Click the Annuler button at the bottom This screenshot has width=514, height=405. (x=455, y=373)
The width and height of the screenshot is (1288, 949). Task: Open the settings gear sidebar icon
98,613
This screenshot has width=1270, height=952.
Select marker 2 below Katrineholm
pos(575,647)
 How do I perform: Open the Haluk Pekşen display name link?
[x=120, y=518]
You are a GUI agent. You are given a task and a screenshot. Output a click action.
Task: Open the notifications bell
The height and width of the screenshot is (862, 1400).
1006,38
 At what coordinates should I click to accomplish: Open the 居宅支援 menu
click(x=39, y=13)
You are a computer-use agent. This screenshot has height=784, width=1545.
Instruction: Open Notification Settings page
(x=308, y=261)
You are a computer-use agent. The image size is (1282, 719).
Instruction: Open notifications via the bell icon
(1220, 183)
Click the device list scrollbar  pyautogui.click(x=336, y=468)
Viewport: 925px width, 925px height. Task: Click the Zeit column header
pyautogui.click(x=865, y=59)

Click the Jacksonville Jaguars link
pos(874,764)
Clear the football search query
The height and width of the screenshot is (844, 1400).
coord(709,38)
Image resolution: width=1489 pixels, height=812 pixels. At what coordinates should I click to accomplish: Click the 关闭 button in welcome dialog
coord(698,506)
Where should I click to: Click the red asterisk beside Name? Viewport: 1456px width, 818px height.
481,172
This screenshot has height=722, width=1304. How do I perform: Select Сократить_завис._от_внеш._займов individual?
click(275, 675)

#### [TASK PROMPT]
Rewrite all of the entries above, substituting "alert" for "bell" and leaving everything else as it is.

#### [SOLUTION FOR THIS PROBLEM]
Click the Annuler button at the bottom This screenshot has width=514, height=405. (x=455, y=373)
The width and height of the screenshot is (1288, 949). Task: Open the settings gear sidebar icon
98,613
This screenshot has width=1270, height=952.
Select marker 2 below Katrineholm
pos(575,647)
 How do I perform: Open the Haluk Pekşen display name link?
[x=120, y=518]
You are a GUI agent. You are given a task and a screenshot. Output a click action.
Task: Open the notifications alert
The height and width of the screenshot is (862, 1400).
1006,38
 At what coordinates should I click to accomplish: Open the 居宅支援 menu
click(x=39, y=13)
You are a computer-use agent. This screenshot has height=784, width=1545.
Instruction: Open Notification Settings page
(x=308, y=261)
You are a computer-use agent. The image size is (1282, 719).
Instruction: Open notifications via the alert icon
(1220, 183)
Click the device list scrollbar  pyautogui.click(x=336, y=468)
Viewport: 925px width, 925px height. Task: Click the Zeit column header
pyautogui.click(x=865, y=59)

Click the Jacksonville Jaguars link
pos(874,764)
Clear the football search query
The height and width of the screenshot is (844, 1400).
coord(709,38)
Image resolution: width=1489 pixels, height=812 pixels. At what coordinates should I click to accomplish: Click the 关闭 button in welcome dialog
coord(698,506)
Where should I click to: Click the red asterisk beside Name? Viewport: 1456px width, 818px height.
481,172
This screenshot has height=722, width=1304. How do I perform: Select Сократить_завис._от_внеш._займов individual?
click(275, 675)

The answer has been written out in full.